First, it is important that we keep our own house clean. We cannot claim to follow Jesus and His teaching and still conform to the sinful prejudices and practices of society-at-large (see Romans 12:2). The colloquial saying is, “God don’t like ugly.” The Biblical version is Matthew 7:3-5:
Why do you see the speck that is in your brother’s eye, but do not notice the log that is in your own eye? Or how can you say to your brother, ‘Let me take the speck out of your eye,’ when there is the log in your own eye? You hypocrite, first take the log out of your own eye, and then you will see clearly to take the speck out of your brother’s eye.
So first off, we don’t want to embarrass ourselves or our witness with hypocrisy. But, more than that, I think is that we are called to be one in Christ:
…in Christ Jesus you are all sons of God, through faith. For as many of you as were baptized into Christ have put on Christ. There is neither Jew nor Greek, there is neither slave nor free, there is no male and female, for you are all one in Christ Jesus. (Galatians 3:26-28)
Now when I say “one” and when the Bible says “one” it doesn’t mean “melting pot” oneness. It means our identities in God transcend any arbitrary, social or cultural divisions among us. It means we find a way to be together and to love one another despite the social and political constraints that attempt to sever our relationships with one another.
It also means we’re family. “Sons of God” means we’re brothers and sisters. That’s not a family in-name-only, that’s a fact and a call to intimacy. The way I see it, that relationship means that, as Christians, we have to go farther than the rest of society’s work on racial justice. We can’t just work for equality. We work for kinship.
How can we possibly have that kind of relationship when there is so much distance between us? How can we serve one another when our larger society mandates that our relationships are inherently uneven, distorted, and can only be formed within the context of disparate power dynamics and suspicion of one another?
I don’t begin to know the answer to any of that, but I know things will never be different if we just coast along on the incremental successes of a secular civil rights movement heavily dependent on a shift in the politics as usual and the goodwill of a society whose security is the status quo. Martin Luther King, Jr. said during the last days of the Montgomery bus boycott:
We have before us the opportunity to inject a new dimension of love into the veins of our civilization. There is still a voice crying out in terms that echo across the generations, saying, ‘Love your enemies, bless them that curse you, pray for them that despitefully use you, that you may be the children of your Father in Heaven.
“To what end?” you ask.

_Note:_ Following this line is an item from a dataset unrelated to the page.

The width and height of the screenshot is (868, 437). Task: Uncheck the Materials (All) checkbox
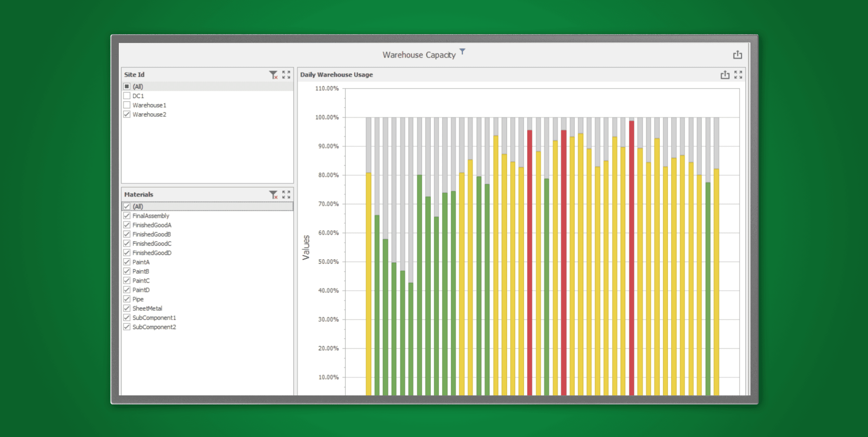(127, 206)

He answers:
The end is reconciliation, the end is redemption, the end is the creation of the beloved community.
It’s time we start turning over some temple tables here. We can’t allow the family of God to be broken up; our individual families situated in monochromatic congregations, re-segregated schools and homogeneous communities; estranged by fear, disdain and misunderstanding. We have to be better than that.
Last week, Tim Wise posted this as his status on Facebook:
Tim Wise thinks that if you believe the system is broken, you clearly don’t understand the system. After a while, certain outcomes stop being evidence of failure, and become, instead, evidence of a most disturbing and twisted form of success.
This is where we live, family. It’s not a conspiracy “theory,” there is a force that seeks to divide and conquer. If we stand still, it will succeed. I’m not sure how we all get to that “beloved community,” but I’ve got my bus ticket, and I’m making a move. I hope my brothers and sisters will join me.